-
Notifications
You must be signed in to change notification settings - Fork 58
Home
The primary goal of the project (besides fun) was to create an implementation of mctop that lost as little traffic as possible. In doing so, I discovered a few libpcap quirks as well as some interesting benchmark data.
I spent a bit of time benchmarking different packet capture strategies as well as different data structures for avoiding a global data lock.
In my head I had a process that looked something like:
- Capture loop pushes packets onto a queue
- Consumer(s) pull packets off queue for parsing
- Parse packet into memcache command, push cmd onto stats queue for processing
- Stats consumer(s) pull parsed memcache commands off queue to integrate into a datastructure
This design has a few challenges.
- The capture loop must be non-blocking
- A single packet parsing consumer will fall behind (introducing reporting latency)

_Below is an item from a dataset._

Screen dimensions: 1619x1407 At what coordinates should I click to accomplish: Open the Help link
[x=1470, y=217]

- Once interacting with stats data structure, need to reduce global locks (again, avoid reporting latency)
- Same deal as 3.
Initially I created a concurrent queue so that I could have multiple producers creating packets and multiple consumers pulling (and parsing) packets. I was unable to do so with the version of g++ available to me in a way that avoided any kind of significant overhead for locks. I settled on a lock free single producer/single consumer queue implementation. This avoided the lock overhead but caused a consumption bottle neck. This evolved into a striped queue implementation where N threads each own a Packet queue. Packets are ~evenly distributed across queues. This implementation kept average latency between producing a packet and consuming it, with 3 threads, at 1ms. Using a concurrent queue, the average latency was several seconds.

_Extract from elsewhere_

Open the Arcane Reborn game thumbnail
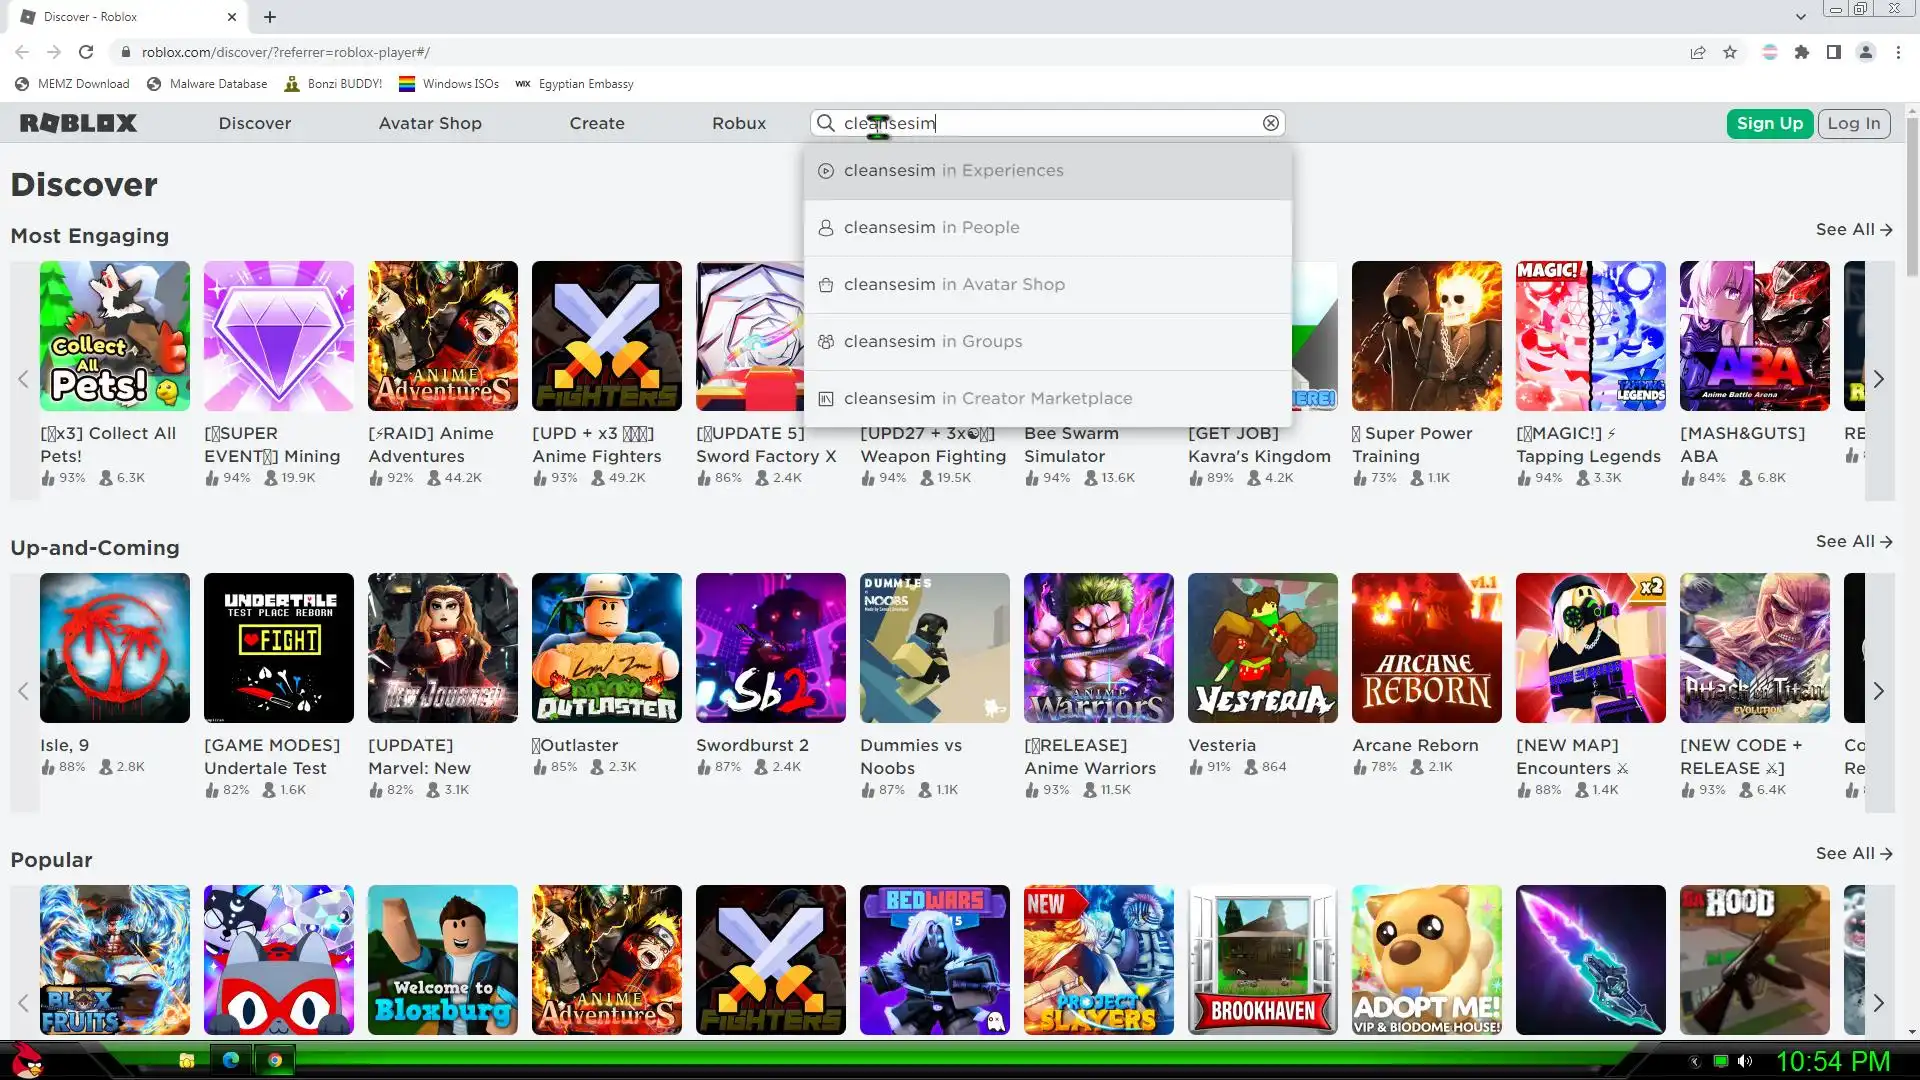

The next issue I ran into was similar to the one previously described, but for stats aggregation. I used the lock free queue implementation as a barrier between the capture engine and the stats engine. However, once a memcache command was pulled off the queue, a map needed to be interacted with.
Need to finish this section.
Internally the code uses pcap_loop
for capturing packets. Doing this means that the capture loop needs to essentially be non-blocking, or else we run the risk of losing packets. I found that if I called pcap_setnonblock(handle, true, ...)

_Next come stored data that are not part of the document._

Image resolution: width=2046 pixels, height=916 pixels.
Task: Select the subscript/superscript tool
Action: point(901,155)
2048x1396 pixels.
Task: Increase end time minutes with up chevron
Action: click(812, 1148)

I basically ate a CPU spinning waiting for data. However, without that I found that I lost an unreasonable amount of data. Given that memcached doesn't typically take full advantage of all processor cores, I decided to stick with pcap_setnonblock(true)
.
I primarily used memslap
to drive load on a test box. The load I was able to drive outpaced what I typically see in production. The parameters I used were: memslap -s 172.16.118.229 -S 2s -t 90s -T 8 -c 128
Package dependencies are well described in the README.md. That gives you all the prerequisite packages, etc and then you:
export CXX=g++44
./autogen.sh
./configure
That's it. This should also work with g++ 4.7, so it might with 4.6 as well (but I have tested the 4.7 build and not the 4.6 build).